Seminary Co-op hosts discussion on Unseen Art
Join Claudia Brittenham at the Franke Institute for the Humanities in Chicago for a conversation with Playing with Things author Mary J. Weismantel, and additional interlocutors Wu Hung and Sarah Newman.
This event will be held in person at the Franke Institute for the Humanities, located inside the Regenstein Library. Following UChicago’s Covid protocols, masks will be encouraged, but cannot be required for this event.
About the book: In Unseen Art, Claudia Brittenham unravels one of the most puzzling phenomena in Mesoamerican art history: why many of the objects that we view in museums today were once so difficult to see. She examines the importance that ancient Mesoamerican people assigned to the process of making and enlivening the things we now call art, as well as Mesoamerican understandings of sight as an especially godlike and elite power, in order to trace a gradual evolution in the uses of secrecy and concealment, from a communal practice that fostered social memory to a tool of imperial power.
Addressing some of the most charismatic of all Mesoamerican sculptures, such as Olmec buried offerings, Maya lintels, and carvings on the undersides of Aztec sculptures, Brittenham shows that the creation of unseen art has important implications both for understanding status in ancient Mesoamerica and for analyzing art in the present. Spanning nearly three thousand years of the Indigenous art of Mexico, Guatemala, Honduras, and Belize, Unseen Art connects the dots between vision, power, and inequality, providing a critical perspective on our own way of looking.
About the author: Claudia Brittenham’s research focuses on the art of ancient Mesoamerica, with particular attention to the ways that the materiality of art and the politics of style contribute to our understanding of the ontology of images. She received her PhD and BA from Yale University, and was formerly Assistant Curator for Eastern Hemisphere Collections at the Textile Museum in Washington, D.C. In addition to her most recent book, Unseen Art: Making, Vision, and Power in Ancient Mesoamerica, she is also the author of The Murals of Cacaxtla: The Power of Painting in Ancient Mexico (2015); the co-author with Mary Miller of The Spectacle of the Late Maya Court: Reflections on the Murals of Bonampak (2013), and with Stephen Houston and colleagues, a co-author of Veiled Brightness: A History of Ancient Maya Color (2009).
About the interlocutors: Mary J. Weismantel is professor of Anthropology at Northwestern University, where she has previously served as chair of the department of Anthropology, as director of the Gender and Sexuality Studies Program, and as an adjunct curator at the Field Museum of Natural History. She received a PhD in Anthropology from the University of Illinois at Urbana-Champaign and is the author of Playing with Things: Engaging the Moche Sex Pots (University of Texas Press, 2021), and Cholas and Pishtacos: Tales of Race and Sex in the Andes (University of Chicago Press, 2001).

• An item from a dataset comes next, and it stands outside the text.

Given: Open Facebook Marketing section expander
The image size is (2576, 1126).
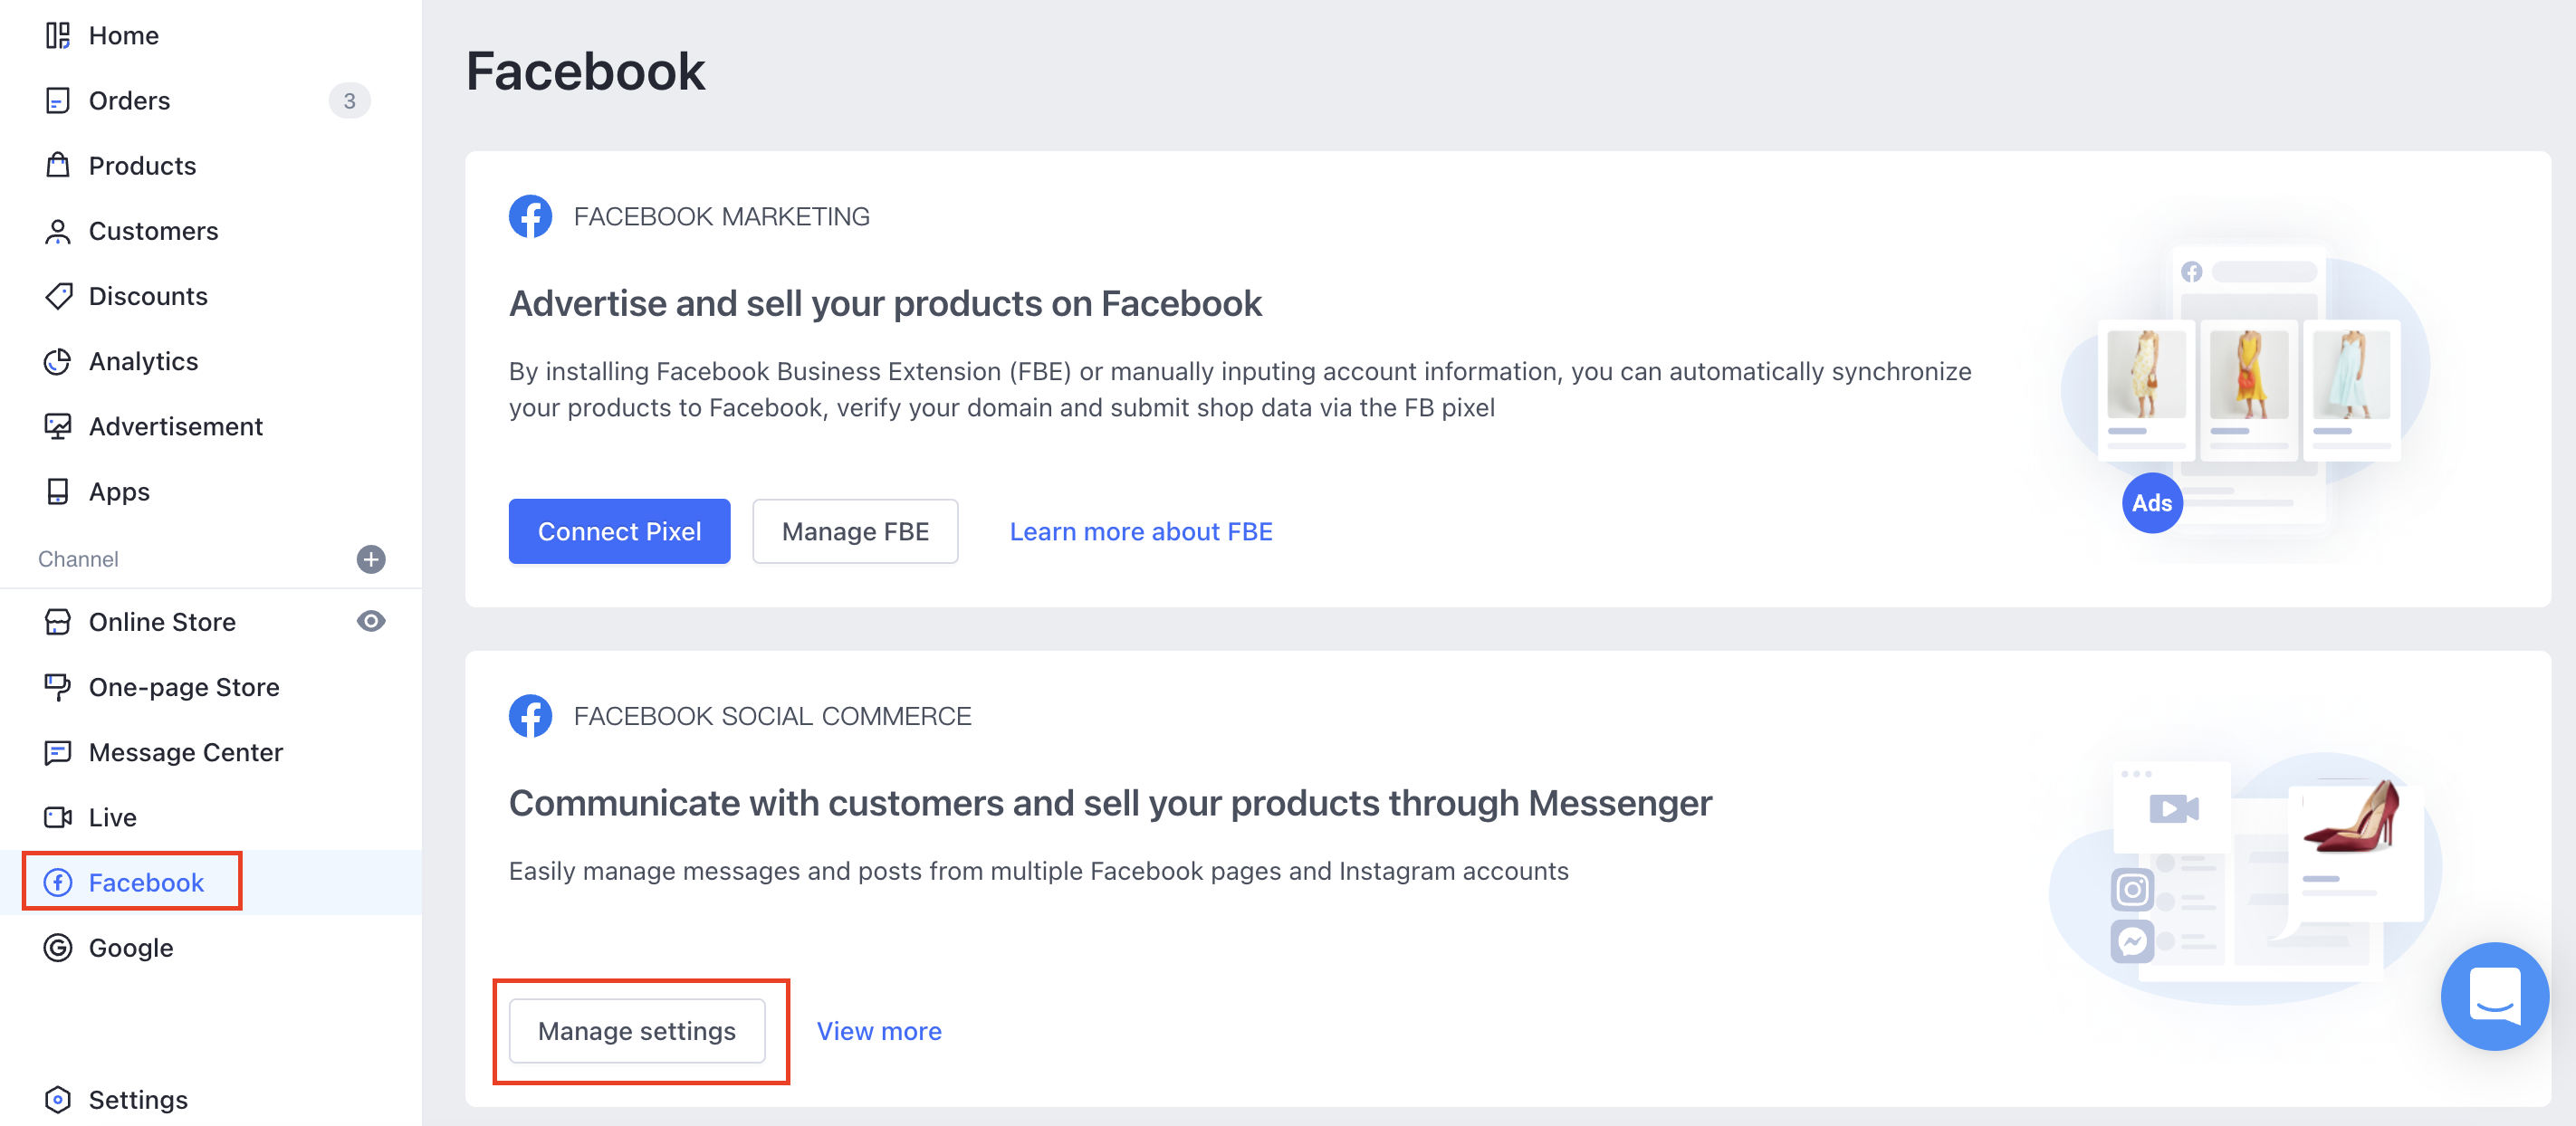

Wu Hung is professor of Art History at the University of Chicago. He has published widely on both traditional and contemporary Chinese art, including, most recently, A Story of Ruins: Presence and Absence in Chinese Art and Visual Culture (Princeton University Press, 2012), Zooming In: Histories of Photography in China (University of Chicago Press, 2016), and Chinese Art and Dynastic Time (Princeton University Press, 2022). Wu Hung is Director of the Center for the Art of East Asia, and Consulting Curator of the Smart Museum of Art at the University of Chicago.
Sarah Newman is assistant professor of Anthropology at the University of Chicago. She specializes in the archaeology of Mesoamerica, with a particular focus on the ancient Maya. She received her BA in Archaeological Studies and Art History from Yale University and her MA and PhD in Anthropology from Brown University. She is a co-author of Temple of the Night Sun: A Royal Tomb at El Diablo, Guatemala (Precolumbia Mesoweb Press, 2015) and author of the forthcoming book Unmaking Waste: New Histories of Old Things (University of Chicago Press, 2023).